*GOAL OF THE EXERCISE:* Please copy word for word the rows starting at the line that has "Where should I" and ending after the line that has "(x=40, y=109)". Leave the pictures out of your answer.

*SOURCE DATA:*
- - -

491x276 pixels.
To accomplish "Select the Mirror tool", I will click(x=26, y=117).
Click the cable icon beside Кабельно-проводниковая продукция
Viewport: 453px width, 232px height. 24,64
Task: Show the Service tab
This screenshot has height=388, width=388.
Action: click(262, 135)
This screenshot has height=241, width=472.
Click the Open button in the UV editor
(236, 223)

- - -

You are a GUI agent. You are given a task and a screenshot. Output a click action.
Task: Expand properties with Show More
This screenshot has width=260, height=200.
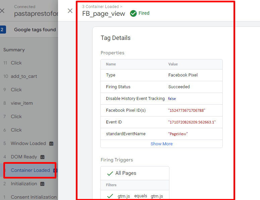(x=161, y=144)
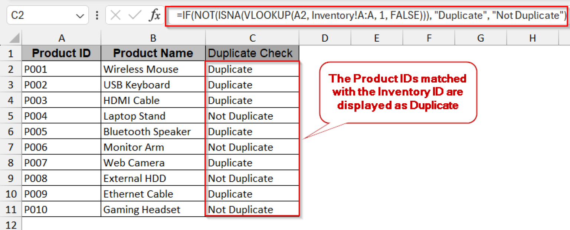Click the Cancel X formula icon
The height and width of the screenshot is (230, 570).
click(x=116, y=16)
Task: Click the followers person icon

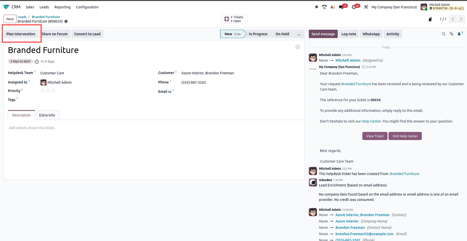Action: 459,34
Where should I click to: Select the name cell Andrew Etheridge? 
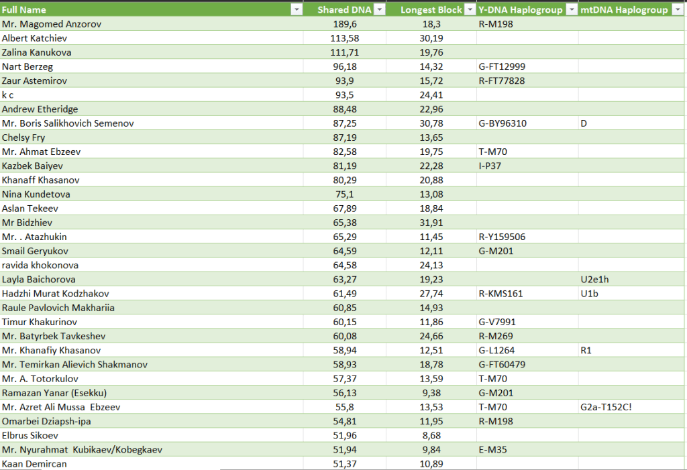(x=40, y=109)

- - -

*OUTPUT BELOW:*
Where should I click to: Select the name cell Andrew Etheridge? 
(x=40, y=109)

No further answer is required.